Your instructions.
Using the data that follows, report how many lines include "section"; output no other text.

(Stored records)
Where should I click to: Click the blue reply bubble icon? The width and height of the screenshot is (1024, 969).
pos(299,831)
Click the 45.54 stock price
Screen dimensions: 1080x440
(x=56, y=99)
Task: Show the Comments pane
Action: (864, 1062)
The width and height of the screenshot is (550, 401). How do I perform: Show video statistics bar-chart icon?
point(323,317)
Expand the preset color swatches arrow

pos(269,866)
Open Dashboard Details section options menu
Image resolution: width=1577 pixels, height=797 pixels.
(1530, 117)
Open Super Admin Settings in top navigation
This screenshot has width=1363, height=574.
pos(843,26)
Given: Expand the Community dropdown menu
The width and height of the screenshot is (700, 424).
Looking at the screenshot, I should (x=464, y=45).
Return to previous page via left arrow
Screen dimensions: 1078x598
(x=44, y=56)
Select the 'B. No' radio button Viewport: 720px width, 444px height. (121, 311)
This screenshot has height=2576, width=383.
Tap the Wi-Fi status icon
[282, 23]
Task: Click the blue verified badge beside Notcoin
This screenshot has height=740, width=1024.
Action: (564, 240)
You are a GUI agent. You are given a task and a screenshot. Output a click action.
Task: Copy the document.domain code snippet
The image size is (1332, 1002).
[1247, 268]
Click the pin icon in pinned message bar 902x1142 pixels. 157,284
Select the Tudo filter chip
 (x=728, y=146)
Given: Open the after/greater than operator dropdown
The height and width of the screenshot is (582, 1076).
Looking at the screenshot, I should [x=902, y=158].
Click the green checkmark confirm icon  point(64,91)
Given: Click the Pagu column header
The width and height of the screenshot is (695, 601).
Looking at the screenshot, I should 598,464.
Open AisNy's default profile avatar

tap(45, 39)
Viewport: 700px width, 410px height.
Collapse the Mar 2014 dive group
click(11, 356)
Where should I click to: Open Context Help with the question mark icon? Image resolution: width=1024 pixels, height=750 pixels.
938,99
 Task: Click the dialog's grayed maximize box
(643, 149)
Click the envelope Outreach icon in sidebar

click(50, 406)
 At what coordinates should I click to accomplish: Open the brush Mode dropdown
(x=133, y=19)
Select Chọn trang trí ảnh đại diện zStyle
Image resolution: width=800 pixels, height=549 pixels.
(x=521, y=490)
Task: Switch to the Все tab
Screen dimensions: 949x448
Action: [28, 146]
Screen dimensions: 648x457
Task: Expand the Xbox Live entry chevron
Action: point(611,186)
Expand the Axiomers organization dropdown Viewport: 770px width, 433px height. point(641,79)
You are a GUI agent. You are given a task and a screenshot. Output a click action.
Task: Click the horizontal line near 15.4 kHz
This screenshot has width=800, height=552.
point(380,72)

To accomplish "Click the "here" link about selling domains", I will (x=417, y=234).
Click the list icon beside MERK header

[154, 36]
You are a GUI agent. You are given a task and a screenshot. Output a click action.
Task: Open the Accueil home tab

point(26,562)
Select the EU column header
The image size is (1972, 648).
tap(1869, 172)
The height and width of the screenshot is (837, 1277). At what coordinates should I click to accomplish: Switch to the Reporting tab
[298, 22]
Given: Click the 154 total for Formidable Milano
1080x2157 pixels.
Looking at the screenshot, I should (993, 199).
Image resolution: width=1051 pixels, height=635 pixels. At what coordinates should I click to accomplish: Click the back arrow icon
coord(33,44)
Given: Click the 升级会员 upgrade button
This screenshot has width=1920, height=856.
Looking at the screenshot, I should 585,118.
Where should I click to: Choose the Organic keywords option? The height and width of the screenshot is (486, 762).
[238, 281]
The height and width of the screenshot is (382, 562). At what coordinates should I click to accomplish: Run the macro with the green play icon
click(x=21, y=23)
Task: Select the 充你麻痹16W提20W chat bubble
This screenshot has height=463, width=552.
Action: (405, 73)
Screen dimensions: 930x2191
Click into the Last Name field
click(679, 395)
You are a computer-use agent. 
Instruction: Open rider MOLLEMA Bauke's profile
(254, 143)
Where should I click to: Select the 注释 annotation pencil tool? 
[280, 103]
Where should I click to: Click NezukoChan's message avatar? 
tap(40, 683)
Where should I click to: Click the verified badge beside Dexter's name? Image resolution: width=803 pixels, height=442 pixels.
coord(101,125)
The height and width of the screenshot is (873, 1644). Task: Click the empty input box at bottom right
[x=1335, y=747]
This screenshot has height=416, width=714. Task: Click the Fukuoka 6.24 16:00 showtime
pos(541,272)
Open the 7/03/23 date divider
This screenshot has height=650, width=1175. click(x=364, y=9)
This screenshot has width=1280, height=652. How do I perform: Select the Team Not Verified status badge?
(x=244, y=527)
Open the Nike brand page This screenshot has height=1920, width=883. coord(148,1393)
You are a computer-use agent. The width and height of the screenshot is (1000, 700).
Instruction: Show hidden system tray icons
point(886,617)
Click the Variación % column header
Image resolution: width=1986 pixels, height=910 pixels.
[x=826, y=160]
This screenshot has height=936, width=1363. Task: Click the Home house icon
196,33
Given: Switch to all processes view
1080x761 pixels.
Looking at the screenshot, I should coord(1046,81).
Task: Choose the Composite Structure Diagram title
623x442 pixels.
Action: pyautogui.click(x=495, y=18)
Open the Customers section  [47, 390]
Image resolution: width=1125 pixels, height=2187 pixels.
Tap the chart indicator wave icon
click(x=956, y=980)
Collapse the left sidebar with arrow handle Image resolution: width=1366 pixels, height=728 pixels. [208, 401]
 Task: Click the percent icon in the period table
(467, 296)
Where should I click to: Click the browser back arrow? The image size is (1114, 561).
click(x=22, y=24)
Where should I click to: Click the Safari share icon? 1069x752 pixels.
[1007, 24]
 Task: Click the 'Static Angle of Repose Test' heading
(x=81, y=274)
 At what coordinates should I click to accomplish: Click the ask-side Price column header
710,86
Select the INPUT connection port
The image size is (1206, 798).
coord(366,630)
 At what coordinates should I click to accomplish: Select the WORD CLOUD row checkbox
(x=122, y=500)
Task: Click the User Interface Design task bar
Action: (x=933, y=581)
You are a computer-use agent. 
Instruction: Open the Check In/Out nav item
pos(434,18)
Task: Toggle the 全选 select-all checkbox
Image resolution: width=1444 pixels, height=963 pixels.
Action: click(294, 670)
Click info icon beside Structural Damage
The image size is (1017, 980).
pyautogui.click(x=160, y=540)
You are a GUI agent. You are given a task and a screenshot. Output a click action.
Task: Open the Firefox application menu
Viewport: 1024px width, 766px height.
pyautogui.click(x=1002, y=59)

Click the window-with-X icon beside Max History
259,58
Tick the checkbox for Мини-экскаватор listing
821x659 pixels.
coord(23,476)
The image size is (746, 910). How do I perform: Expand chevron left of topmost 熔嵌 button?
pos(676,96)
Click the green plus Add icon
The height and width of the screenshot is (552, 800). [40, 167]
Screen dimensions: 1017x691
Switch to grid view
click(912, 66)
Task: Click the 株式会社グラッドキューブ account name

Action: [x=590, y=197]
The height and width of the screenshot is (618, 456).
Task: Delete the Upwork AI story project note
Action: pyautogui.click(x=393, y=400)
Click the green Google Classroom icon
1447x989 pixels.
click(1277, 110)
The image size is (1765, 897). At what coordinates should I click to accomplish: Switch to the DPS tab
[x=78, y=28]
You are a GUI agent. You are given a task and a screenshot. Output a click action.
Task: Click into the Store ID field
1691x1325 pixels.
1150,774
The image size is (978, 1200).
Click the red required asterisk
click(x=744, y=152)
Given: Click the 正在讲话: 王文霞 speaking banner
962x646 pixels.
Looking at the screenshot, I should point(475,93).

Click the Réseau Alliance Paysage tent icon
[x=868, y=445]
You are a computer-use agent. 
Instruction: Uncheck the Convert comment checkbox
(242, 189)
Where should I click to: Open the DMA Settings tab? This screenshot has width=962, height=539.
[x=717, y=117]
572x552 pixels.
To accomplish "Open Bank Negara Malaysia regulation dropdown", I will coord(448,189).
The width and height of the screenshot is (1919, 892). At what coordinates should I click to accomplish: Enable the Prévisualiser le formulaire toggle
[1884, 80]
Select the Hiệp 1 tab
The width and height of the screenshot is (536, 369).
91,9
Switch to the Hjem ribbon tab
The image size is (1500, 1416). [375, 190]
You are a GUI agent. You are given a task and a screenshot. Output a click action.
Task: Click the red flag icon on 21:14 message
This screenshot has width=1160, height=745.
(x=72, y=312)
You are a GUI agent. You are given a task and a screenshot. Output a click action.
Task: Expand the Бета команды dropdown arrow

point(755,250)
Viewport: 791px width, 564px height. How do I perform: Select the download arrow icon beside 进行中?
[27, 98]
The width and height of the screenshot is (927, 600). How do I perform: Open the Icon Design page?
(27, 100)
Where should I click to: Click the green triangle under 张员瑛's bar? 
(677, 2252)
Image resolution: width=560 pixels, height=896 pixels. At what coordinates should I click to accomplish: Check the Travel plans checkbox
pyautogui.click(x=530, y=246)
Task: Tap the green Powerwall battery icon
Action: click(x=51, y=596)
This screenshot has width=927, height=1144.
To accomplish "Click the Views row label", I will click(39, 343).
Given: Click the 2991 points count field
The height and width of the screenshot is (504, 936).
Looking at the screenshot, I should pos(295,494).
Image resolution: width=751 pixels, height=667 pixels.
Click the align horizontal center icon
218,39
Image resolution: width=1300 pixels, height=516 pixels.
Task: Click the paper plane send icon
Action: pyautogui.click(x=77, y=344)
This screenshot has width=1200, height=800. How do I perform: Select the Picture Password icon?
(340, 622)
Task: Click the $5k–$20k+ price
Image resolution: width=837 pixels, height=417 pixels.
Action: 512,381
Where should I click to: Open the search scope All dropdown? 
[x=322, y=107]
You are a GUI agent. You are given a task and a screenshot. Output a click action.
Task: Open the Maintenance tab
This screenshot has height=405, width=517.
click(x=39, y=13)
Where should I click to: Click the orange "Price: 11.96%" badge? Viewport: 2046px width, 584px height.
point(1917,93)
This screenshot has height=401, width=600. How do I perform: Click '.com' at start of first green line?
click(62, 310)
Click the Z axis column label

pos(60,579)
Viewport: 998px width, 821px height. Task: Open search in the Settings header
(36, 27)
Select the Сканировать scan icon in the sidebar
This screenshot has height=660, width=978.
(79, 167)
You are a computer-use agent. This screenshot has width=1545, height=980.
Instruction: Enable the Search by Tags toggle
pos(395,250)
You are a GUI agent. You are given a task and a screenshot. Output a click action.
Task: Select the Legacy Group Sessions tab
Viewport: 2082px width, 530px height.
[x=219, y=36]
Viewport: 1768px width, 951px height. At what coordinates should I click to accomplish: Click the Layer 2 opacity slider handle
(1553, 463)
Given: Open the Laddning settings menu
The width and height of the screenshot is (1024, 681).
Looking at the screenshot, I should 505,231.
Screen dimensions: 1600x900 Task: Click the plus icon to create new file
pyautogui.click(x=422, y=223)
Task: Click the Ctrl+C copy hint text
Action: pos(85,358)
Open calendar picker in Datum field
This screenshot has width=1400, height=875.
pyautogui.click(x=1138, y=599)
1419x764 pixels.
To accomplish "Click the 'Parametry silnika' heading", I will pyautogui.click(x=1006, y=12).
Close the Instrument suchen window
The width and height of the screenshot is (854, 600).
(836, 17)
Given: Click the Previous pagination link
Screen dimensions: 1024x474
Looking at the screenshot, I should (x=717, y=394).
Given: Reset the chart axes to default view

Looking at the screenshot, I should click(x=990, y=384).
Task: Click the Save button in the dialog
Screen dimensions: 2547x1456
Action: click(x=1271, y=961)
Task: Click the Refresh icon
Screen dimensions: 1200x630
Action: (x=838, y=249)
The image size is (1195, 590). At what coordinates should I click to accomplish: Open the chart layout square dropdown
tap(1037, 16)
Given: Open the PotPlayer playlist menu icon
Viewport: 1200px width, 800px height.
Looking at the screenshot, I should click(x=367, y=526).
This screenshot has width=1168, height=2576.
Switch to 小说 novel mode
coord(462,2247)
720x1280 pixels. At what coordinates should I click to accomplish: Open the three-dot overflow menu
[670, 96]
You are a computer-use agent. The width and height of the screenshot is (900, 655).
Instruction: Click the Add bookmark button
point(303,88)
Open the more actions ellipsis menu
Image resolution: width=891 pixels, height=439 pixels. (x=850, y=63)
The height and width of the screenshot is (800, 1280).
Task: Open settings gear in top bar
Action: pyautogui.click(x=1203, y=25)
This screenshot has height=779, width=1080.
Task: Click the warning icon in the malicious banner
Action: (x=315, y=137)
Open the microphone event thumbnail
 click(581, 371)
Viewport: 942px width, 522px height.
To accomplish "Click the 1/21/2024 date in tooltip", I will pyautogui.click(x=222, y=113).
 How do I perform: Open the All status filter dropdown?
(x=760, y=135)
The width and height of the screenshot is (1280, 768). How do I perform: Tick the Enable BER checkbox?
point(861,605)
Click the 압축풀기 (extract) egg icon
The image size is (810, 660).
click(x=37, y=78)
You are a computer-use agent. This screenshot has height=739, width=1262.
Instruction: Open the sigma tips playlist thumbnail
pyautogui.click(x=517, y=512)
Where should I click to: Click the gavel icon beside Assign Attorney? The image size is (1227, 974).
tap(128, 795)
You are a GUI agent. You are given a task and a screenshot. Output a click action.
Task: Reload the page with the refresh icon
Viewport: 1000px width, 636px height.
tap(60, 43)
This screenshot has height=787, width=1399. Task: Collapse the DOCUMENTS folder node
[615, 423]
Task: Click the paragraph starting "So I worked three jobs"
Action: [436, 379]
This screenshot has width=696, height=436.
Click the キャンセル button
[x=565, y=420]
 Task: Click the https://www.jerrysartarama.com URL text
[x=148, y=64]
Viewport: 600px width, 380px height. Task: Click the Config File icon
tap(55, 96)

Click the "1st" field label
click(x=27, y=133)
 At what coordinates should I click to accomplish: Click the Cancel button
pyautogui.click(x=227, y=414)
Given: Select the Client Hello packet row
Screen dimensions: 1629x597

Response area.
2